In a pool of sand and silt a starfish had thrust its arms up stiffly and was holding its body away from the stifling mud.

"It's still alive," I ventured.

"Yes," he said, and with a quick yet gentle movement he picked up the star and spun it over my head and far out into the sea. It sunk in a burst of spume, and the waters roared once more.

..."There are not many who come this far," I said, groping in a sudden embarrassment for words. "Do you collect?"

"Only like this," he said softly, gesturing amidst the wreckage of the shore. "And only for the living." He stooped again, oblivious of my curiosity, and skipped another star neatly across the water. "The stars," he said, "throw well. One can help them."

..."I do not collect," I said uncomfortably, the wind beating at my garments. "Neither the living nor the dead. I gave it up a long time ago. Death is the only successful collector."
— The Star Thrower, p. 172

Later, after some thoughts on our relationships to other animals and to the universe, the narrator returns to the beach:..."On a point of land, I found the star thrower...I spoke once briefly. "I understand," I said. "Call me another thrower." Only then I allowed myself to think, He is not alone any longer. After us, there will be others...Perhaps far outward on the rim of space a genuine star was similarly seized and flung...For a moment, we cast on an infinite beach together beside an unknown hurler of suns... We had lost our way, I thought, but we had kept, some of us, the memory of the perfect circle of compassion from life to death and back to life again."

      —The Star Thrower, p.181

== The story as adapted ==
The story has been adapted and retold by motivational speakers and on internet sites, often without attribution, since at least the mid-1980s. In this version the conversation is related between other characters, an older man and a younger one, a wise man and a little girl, or Jesus and a man.
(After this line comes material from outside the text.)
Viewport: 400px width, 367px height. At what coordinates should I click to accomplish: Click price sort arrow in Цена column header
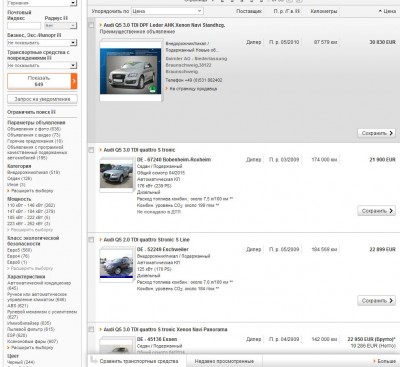[x=380, y=11]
It appears unattributed in a 1991 novel by Dan Millman, in which a spiritual seeker asks his wise teacher, "[t]here are so many – how can [throwing each starfish back in the water] make any difference?" She replies, "It makes a difference to this one."

It was also adapted into a children's story in 2006. Called, "Sara and the Starfish," it re-tells the story from the eyes of a young girl as well as the starfish itself, though the moral of the story is the same as the original idea told by Eiseley.

The story is referenced in the novel The Marriage Pact by Michelle Richmond.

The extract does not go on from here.